Neyse, kv sürekli ev lafını geçirince ister istemez bende bir heves oldu. Evlere bakmaya başladım. Kaç odalı, kaç m2, banyosu nasıl.. Kullandığım banyo kutup kadar soğuk ve su bile doğru düzgün ısınmıyor. Kaç kere yaptırdık, bana mısın demedi. Ben çok heveslendim tabi. Halime şükretsem de, yeni bir evin hayalini kurmamı sağladı. Eşimde annesinin ev alma konusunda ciddi olduğunu söylüyordu. Ya da almasa bile oturduğumz dairenin kirasını bize vereceğini bu şekilde başka bir yerde oturabileceğimizi söylüyordu.
Kv mle geçenlerde konuştuk. Zaten lafı döndürüp dolaştırıp bir şekilde eve bağlıyordum. "Depremde geliyormuş" falan.. :) kv hemen cevap tabi, " e kızım ev alacağız da işte şimdi her yer çok pahalı"
"Bağcılar zaten çok pahalı yer anne. Kaldı ki biz eşimle burada oturmak istemiyoruz. Buranın muhitini sevemedik. Yine yakın olsun, bir minibüs mesafesinde de olsa farklı bir semtte oturmak istiyoruz"
Kaynanam ayırdı gözlerini "Bak görümcen burada, ben burada, senin ne işin var başka yerde."
"Neden anne? Oğulların nerede oturuyorlar? Hepsi istediği semtte oturuyorlar sıkça da görüşüyorsunuz. Bizim de yeni bir ev alma durumumuz olacaksa bu buradan olmayacaktı. İkinci bir ev şansımız var, ikinci bir muhit. Neden istediğimiz yerde olmasın? Kaldı ki fizana gitmeyeceğiz ki. Yine şimdi oturduğun yerden yanıma 10 dk minibüsle geliyorsan, o zaman 15 dk 20 dk minibüsle gelirsin. Ya da metronun yanındasın aslında sana her yer yakın da, ben yine uzaga gitmek istemiyorum o kadar."
Yok kv kararlı " Oğluna ev aldıda nereye gönderdi derler, beni kınarlar. Annene yakın olsa hemen gidersin değil mi?" Buraya ayrıca sinir oldum.
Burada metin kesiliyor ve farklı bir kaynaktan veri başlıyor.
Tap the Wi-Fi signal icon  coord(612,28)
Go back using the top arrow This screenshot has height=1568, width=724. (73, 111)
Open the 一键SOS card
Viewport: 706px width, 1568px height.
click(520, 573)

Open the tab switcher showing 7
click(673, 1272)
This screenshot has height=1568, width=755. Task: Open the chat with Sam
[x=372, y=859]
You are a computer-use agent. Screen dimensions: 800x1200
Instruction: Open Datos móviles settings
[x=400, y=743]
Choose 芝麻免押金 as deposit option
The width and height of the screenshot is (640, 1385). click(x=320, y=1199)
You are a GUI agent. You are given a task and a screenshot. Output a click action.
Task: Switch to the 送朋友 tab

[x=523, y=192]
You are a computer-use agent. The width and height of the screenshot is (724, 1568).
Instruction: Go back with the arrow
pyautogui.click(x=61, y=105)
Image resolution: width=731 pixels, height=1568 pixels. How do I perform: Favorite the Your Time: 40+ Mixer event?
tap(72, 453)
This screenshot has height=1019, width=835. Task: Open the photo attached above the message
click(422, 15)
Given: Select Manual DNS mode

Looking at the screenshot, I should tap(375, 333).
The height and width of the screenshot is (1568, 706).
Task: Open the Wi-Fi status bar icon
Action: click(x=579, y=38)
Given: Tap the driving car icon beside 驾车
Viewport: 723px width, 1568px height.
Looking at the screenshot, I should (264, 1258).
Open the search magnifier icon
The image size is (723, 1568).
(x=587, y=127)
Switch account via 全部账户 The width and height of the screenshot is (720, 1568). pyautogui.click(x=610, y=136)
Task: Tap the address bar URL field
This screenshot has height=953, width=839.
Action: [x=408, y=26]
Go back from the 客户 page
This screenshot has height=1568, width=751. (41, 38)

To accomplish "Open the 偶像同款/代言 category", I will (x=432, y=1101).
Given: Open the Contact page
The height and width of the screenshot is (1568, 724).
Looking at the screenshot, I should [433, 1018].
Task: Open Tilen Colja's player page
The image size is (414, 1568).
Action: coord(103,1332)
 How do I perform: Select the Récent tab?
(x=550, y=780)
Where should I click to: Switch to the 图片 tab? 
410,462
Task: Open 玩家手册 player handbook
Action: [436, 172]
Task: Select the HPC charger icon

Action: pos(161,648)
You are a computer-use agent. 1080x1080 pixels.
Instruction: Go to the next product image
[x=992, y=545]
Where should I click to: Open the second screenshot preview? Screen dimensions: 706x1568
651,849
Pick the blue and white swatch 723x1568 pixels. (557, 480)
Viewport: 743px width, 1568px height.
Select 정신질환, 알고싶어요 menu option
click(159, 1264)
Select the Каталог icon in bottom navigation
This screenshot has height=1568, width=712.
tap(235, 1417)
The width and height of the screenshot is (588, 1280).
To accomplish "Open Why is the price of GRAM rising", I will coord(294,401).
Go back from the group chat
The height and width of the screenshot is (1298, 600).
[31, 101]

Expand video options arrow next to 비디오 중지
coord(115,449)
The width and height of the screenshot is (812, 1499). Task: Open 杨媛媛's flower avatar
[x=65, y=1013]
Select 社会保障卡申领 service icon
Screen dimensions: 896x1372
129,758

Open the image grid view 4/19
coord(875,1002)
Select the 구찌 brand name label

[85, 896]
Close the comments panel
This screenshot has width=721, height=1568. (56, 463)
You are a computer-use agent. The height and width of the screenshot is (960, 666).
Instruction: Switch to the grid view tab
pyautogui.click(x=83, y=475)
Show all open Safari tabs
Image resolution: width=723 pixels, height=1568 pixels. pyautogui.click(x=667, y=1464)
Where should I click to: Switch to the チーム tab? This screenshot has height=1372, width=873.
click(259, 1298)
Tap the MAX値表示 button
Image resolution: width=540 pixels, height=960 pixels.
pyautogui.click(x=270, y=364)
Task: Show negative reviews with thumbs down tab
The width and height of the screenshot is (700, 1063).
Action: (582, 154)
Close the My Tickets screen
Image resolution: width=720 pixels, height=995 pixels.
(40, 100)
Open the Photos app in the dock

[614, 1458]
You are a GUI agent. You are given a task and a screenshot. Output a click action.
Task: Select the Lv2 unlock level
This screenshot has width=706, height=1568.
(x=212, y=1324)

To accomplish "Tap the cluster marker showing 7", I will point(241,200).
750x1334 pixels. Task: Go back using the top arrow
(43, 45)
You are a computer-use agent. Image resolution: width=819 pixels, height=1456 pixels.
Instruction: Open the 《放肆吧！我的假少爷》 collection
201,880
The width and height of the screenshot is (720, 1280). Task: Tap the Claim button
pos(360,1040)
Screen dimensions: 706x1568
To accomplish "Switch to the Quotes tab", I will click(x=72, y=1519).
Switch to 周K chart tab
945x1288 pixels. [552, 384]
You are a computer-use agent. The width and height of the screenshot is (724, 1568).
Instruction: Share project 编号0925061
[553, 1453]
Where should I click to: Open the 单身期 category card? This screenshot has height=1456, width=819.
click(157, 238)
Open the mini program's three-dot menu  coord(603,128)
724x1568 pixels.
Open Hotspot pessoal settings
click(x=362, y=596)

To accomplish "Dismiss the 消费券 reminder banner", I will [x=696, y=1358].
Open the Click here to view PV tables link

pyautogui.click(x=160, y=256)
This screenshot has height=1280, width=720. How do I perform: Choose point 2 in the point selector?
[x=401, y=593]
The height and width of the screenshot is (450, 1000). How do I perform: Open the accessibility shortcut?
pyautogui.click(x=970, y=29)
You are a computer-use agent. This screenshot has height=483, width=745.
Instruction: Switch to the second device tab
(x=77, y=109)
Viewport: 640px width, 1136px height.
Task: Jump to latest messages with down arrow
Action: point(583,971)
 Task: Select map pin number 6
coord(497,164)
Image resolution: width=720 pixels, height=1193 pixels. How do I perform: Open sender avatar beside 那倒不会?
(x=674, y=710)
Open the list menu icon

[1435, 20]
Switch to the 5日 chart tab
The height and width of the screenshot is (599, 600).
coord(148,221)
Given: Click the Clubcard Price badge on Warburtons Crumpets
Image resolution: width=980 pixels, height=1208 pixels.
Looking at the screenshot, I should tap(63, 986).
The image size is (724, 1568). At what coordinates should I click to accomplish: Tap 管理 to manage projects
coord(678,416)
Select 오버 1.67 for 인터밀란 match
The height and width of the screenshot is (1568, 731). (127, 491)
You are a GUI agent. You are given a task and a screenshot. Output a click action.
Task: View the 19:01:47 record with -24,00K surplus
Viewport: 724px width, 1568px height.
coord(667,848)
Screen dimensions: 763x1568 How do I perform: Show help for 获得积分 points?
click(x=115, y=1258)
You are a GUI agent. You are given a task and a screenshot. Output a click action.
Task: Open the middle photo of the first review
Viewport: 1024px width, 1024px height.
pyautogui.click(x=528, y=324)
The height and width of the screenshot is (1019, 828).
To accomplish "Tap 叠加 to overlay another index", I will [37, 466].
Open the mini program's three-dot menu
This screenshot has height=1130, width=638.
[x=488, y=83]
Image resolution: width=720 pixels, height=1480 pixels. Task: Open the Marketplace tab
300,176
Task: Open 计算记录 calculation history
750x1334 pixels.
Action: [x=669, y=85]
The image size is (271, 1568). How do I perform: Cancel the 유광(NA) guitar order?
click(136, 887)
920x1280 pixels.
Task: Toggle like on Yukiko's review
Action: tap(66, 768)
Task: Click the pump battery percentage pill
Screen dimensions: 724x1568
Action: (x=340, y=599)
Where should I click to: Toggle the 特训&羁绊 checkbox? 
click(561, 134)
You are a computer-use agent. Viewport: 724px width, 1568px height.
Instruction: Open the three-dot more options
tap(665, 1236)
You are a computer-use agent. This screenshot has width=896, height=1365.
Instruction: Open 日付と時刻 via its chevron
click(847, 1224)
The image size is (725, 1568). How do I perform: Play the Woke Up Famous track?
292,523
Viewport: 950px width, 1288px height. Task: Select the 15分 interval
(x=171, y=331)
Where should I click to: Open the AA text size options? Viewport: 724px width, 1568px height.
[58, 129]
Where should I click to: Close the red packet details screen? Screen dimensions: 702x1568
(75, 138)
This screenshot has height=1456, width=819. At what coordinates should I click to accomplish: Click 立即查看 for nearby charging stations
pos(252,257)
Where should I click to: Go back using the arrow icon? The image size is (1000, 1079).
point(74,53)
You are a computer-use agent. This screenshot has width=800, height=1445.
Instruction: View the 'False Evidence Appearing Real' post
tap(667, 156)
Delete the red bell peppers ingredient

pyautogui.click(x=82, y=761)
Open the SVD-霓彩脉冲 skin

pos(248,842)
"O benim annem. Kim oturuyor orada düşmanım mı? Niye öyle söylüyorsun? Annem, babam, kardeşim. " ki onu da amaç edinmemiştim aslında. Edinsemde ne gibi bir sorun var burada anlamadın. Neyse.. Cevap vermedi buna. Sonra, "Biz hep bir arada oluruz, sonra gidersin havalanırsın gittiğin yerde."
"Anne beni diğer gelininle karıştırma. İnsanın geçinmeye gönlü yoksa zaten nereye giderse gitsin aynıdır o insan. Biz sadece burada oturmak istemiyoruz diyoruz. Ayrıca oğlunu sizden koparacak değilim ya? Yine aynı görüşürüz."
Bu konuşmadan iki gün önce kv "buranın kirasını alında yeni bir eve çıkın" demişti. Bende hevesle "aşkım bak annen ne diyor" demiştim. Bu şimdiki konuşma sonrasında kv "paranız varsa gidin ev alın" dedi. Bende "Anne bizim öyle bir düşüncemiz şuan zaten yoktu. Sen soktun bunu bizim aklımıza. Sen bunı işledin durdun bana ev alıcaz diye. Ben sana anne bana ev al demedm. Şimdi diyorsun ki paranız varsa alın. Olmadığını iyi biliyorsn. Buranın kirasını vererek yardım edeceğini söylemiştin dün dedim.
"Baksana bağcılarda oturmayacakmışsınız."
"Anne bizim göbeğimiz bağcılarla mı kesildi? Çok ayıp ediyorsun. Yani den diyorsun ki bağcılarda oturursanız yardım edicem, kirayı vericem, oturmazsanız vermiyorum diyorsun" dedim. Oda "Ben böyle istiyorum" dedi. Bende çok ayıp ettiniz dedim ve sustum.
Arkadaşlar benim kocam geçindirir yine karısını bebeğini, yapacaksa kocamın eli ekmek tutuyo kocam da yapar. Ama zoruma giden kv min böyle dayatma yaparak, yönetmeye çalışarak, para ondan çıkıyor bize lutfediyor diye bir şeylere mecbur bırakmaya çalışması. Yani kelimenin tam anlamıyla emrivaki yapıyor bana. Ev alma isteği üzerine bu dayatmayı kabul ederim diye düşünüyor. Ama bende bu duruma gelmek zorunda değilim. Bizim de bir ailemiz var artık. Nerede yaşayacağımıza niye biz karar veremiyoruz?
Sonra eşime durumu anlattım. Şok oldu eşim.. Annesi karşılıklı iyilik yapıyor. Ben ağladım. İnanın içime soktuğu heves resmen oturdu içime öyle kaldı. Eşim, şimdi annem yardım etmiyor diye biz ev alamayacak mıyız sanıyorsun? Yine alacağız. Sen bana güvensene. Çalışıyorum ben çok şükür öderiz yavaş yavaş. Hevesin hiç kırılmasın dedi. Ama benim derdim bu değildi ki. Kv min yaptığı şeyi kaldıramadım ben. Bu şekilde de eşimi zora sokmak istemeyeceğim.. Zor olacak çünkü. Ama şuan da buradan feci soğumuş durumdayım. Onun dairesinde oturmaktan..
Ne yapmalıyım.. Çıkalım mı buradan kararımızı verip. Yoksa aynen idare mi etmeliyim..
Bu tip konularda ne olursa olsun hiç siz muhatap olmayın. Eşiniz olsun.
Ben gerçekten insanlardaki iyi niyeti anlayamıyorum. Parasını ben veriyorum bana yakın olacak düşüncesi o kadar genel ki. Bunu duyunca nasıl bu kadar şaşırıyorsunuz ağlıyorsunuz anlayamıyorum cidden.